Is bulk density the same as the density of a single potato?
No. A solid potato is denser than 650 kg/m³, but a bin full of them includes the air gaps between tubers. The bulk (packed) density — around 640–690 kg/m³ for potato — is what fills a bin and what you use for sizing. Single-item density overstates the weight a bin will actually hold.

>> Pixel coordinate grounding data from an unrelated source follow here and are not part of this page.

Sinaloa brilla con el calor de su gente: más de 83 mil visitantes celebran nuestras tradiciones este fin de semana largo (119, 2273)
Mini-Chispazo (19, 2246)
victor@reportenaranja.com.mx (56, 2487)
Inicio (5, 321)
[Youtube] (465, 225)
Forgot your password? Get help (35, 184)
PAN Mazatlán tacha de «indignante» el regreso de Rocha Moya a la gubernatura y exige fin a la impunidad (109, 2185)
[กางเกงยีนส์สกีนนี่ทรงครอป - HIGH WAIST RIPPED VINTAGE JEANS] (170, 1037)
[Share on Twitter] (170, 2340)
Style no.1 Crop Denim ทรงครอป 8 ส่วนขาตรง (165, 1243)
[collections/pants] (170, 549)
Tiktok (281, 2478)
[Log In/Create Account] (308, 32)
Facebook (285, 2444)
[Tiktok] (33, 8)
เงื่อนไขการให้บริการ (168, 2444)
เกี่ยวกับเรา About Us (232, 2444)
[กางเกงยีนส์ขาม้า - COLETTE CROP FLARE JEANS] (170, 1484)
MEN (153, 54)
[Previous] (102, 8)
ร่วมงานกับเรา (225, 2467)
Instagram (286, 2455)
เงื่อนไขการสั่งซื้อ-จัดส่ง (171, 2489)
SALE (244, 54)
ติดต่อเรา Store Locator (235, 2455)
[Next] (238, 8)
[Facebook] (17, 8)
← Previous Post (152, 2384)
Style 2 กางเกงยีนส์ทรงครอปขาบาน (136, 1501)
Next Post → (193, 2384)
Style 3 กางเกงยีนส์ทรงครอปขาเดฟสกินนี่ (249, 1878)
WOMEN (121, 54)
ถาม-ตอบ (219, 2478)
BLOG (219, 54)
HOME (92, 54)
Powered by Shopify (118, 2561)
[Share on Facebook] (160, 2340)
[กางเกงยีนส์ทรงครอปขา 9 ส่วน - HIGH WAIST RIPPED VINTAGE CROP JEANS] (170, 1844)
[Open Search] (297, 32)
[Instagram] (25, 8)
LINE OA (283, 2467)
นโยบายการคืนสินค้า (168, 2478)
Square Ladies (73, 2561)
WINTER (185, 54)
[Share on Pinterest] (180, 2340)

Sources: FAO Platform on Food Loss and Waste / The State of Food and Agriculture 2019 (~14% post-harvest loss). Potato bulk-density range from potato-storage extension data (≈40–43 lb/ft³ ≈ 640–690 kg/m³); onion ~550, carrot ~600 and apple ~550 kg/m³ are indicative packed bulk densities. Fill weights are calculated from those densities and real bin volumes (470 / 700 / 750 / 1,400 L) and are planning figures only — actual fill varies with variety, grade, moisture and fill method; use your own packout data for grading. Stacking figures count crop weight only and assume the manufacturer’s tested static rating; confirm load ratings and stack heights for your bins. Not a quote.